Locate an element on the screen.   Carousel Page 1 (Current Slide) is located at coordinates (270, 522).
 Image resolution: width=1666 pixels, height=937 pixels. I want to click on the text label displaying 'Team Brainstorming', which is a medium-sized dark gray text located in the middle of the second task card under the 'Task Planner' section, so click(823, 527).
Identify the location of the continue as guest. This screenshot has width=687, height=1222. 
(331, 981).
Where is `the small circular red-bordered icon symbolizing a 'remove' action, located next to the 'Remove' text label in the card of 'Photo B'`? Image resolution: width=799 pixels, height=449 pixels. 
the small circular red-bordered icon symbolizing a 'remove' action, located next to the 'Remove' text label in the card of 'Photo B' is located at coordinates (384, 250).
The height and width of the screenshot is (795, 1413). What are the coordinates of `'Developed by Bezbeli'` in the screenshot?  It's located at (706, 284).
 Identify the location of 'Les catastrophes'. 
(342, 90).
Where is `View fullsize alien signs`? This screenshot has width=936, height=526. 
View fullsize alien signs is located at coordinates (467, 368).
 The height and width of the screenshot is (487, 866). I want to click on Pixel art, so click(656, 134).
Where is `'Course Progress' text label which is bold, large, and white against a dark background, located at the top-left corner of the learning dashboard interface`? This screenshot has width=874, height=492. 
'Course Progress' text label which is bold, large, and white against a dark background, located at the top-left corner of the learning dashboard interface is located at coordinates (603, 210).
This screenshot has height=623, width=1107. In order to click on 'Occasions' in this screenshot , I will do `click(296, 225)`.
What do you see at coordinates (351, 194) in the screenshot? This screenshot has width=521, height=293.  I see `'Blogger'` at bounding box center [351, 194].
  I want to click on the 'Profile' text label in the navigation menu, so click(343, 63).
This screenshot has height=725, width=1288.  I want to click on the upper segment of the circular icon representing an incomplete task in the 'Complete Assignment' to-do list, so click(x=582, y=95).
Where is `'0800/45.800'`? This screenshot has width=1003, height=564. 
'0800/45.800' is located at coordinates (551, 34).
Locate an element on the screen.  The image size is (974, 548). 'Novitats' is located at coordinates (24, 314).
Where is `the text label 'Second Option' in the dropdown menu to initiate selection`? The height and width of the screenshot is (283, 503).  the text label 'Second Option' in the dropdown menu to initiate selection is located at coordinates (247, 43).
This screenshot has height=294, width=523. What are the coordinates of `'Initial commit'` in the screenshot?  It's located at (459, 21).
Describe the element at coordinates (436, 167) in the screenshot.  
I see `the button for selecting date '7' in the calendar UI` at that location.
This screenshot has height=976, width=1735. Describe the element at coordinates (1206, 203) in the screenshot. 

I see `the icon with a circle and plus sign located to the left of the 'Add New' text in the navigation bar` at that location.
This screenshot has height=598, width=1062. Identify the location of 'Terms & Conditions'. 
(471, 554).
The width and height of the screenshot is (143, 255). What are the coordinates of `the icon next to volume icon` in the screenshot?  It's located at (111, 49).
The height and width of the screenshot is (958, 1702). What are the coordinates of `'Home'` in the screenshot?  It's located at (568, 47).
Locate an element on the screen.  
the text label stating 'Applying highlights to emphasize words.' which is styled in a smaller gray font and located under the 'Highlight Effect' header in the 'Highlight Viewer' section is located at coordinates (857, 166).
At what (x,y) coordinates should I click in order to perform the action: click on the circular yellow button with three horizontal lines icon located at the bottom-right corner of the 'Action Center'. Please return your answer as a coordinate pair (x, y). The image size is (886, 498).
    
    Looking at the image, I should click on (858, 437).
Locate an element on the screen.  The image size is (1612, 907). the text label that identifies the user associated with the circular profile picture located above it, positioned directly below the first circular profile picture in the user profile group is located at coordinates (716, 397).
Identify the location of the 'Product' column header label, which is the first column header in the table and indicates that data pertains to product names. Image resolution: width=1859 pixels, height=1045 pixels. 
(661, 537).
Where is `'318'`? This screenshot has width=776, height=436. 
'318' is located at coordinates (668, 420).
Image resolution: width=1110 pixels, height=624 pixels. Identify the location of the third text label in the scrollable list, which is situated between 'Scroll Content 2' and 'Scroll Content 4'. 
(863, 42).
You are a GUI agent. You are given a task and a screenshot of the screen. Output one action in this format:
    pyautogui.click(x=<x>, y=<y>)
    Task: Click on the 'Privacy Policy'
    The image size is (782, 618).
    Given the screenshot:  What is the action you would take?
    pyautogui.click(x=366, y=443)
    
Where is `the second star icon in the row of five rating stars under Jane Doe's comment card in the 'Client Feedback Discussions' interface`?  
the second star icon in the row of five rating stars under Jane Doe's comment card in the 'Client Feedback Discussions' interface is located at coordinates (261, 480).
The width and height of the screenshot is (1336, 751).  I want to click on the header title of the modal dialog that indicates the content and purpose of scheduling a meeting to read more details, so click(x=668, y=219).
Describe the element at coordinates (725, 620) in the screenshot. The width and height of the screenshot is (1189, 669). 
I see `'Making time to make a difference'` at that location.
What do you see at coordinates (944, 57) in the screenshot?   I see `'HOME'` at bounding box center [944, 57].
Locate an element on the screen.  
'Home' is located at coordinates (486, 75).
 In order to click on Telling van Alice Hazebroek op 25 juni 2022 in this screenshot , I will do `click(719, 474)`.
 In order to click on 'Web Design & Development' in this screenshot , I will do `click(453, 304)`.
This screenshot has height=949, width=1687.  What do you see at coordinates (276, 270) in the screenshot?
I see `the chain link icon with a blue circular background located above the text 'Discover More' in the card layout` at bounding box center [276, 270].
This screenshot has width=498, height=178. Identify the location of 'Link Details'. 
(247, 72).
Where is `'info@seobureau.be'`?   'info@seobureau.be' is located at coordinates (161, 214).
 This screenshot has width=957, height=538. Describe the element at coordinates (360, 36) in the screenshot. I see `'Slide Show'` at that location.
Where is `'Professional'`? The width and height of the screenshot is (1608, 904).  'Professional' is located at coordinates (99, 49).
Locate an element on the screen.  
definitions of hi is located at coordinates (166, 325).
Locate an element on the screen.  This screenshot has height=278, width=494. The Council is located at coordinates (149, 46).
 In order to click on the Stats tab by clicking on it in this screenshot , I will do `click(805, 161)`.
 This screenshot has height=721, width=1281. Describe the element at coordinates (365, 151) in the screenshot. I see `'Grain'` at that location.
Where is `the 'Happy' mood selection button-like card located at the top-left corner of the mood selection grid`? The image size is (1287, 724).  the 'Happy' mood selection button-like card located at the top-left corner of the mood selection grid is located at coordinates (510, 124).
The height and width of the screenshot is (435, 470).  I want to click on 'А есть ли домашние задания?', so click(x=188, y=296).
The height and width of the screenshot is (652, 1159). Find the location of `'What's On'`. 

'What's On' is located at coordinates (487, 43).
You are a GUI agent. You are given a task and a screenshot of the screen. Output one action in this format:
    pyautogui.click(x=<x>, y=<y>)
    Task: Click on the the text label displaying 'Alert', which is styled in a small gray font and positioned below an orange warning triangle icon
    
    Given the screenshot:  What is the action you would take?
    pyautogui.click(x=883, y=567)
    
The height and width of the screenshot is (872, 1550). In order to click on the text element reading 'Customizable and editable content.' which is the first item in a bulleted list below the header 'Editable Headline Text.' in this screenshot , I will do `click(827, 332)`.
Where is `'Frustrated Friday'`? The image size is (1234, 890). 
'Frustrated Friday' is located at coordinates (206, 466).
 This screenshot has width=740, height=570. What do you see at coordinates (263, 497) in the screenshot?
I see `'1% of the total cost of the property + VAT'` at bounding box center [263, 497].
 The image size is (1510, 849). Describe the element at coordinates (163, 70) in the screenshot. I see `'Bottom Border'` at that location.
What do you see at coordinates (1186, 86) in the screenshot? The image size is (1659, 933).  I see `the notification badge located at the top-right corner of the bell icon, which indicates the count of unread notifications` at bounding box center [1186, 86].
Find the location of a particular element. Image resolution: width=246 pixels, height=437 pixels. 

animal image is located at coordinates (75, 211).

◆ ◆ ◆ ◆ ◆ ◆ ◆

→ THE TASK: Starting at the very beginning of the data and stopping after the line that contains "The height and width of the screenshot is (487, 866).", write those lines out again, switching "Identify" to "Find" and keeping everything else the same.

→ REPLY TO THE EXERCISE:
Locate an element on the screen.   Carousel Page 1 (Current Slide) is located at coordinates (270, 522).
 Image resolution: width=1666 pixels, height=937 pixels. I want to click on the text label displaying 'Team Brainstorming', which is a medium-sized dark gray text located in the middle of the second task card under the 'Task Planner' section, so click(823, 527).
Find the location of the continue as guest. This screenshot has width=687, height=1222. 
(331, 981).
Where is `the small circular red-bordered icon symbolizing a 'remove' action, located next to the 'Remove' text label in the card of 'Photo B'`? Image resolution: width=799 pixels, height=449 pixels. 
the small circular red-bordered icon symbolizing a 'remove' action, located next to the 'Remove' text label in the card of 'Photo B' is located at coordinates (384, 250).
The height and width of the screenshot is (795, 1413). What are the coordinates of `'Developed by Bezbeli'` in the screenshot?  It's located at (706, 284).
 Find the location of 'Les catastrophes'. 
(342, 90).
Where is `View fullsize alien signs`? This screenshot has width=936, height=526. 
View fullsize alien signs is located at coordinates (467, 368).
 The height and width of the screenshot is (487, 866). I want to click on Pixel art, so click(656, 134).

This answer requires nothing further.